▶ **SELECTED TEXT**
It seems Jonathan Kwok came up with another article in the Straits Times talking about his budgeting, saving money and wealth building journey.

And it seems the problem I see from his last article on this topic, where he strives to keep within $35 a day is showing its ugly head.

Do grab a copy of the Sunday Times for the article.

Unexpected huge spending?

It all started last month when I bought a new laptop for around $1,900. It was something that I had to shell out money for – my old one decided one day to throw a fit and stop working, so I had little option but to dip into my savings.

So what happens is that the budget plan of keeping within a spending limit of $35 becomes severely challenged by a “successful probability roll” of a risk event.

And what this did is throw his whole plan into disarray.

When the will power weakens

It was just like dieters stuffing their faces with junk food after the setback of eating one unauthorised brownie. In my case, I gave up on my financial "diet".

▶ **INFORMATION SHOWN**
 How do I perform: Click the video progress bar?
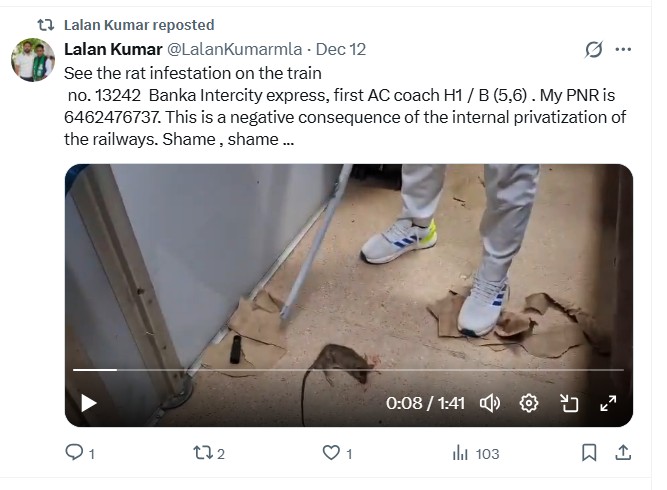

▶ **REQUIRED TASK**
Reproduce word for word the passage of the budgeting text starting with "Unexpected huge spending?" and going on through "plan into disarray.".

▶ **COMPLETED EXERCISE**
Unexpected huge spending?

It all started last month when I bought a new laptop for around $1,900. It was something that I had to shell out money for – my old one decided one day to throw a fit and stop working, so I had little option but to dip into my savings.

So what happens is that the budget plan of keeping within a spending limit of $35 becomes severely challenged by a “successful probability roll” of a risk event.

And what this did is throw his whole plan into disarray.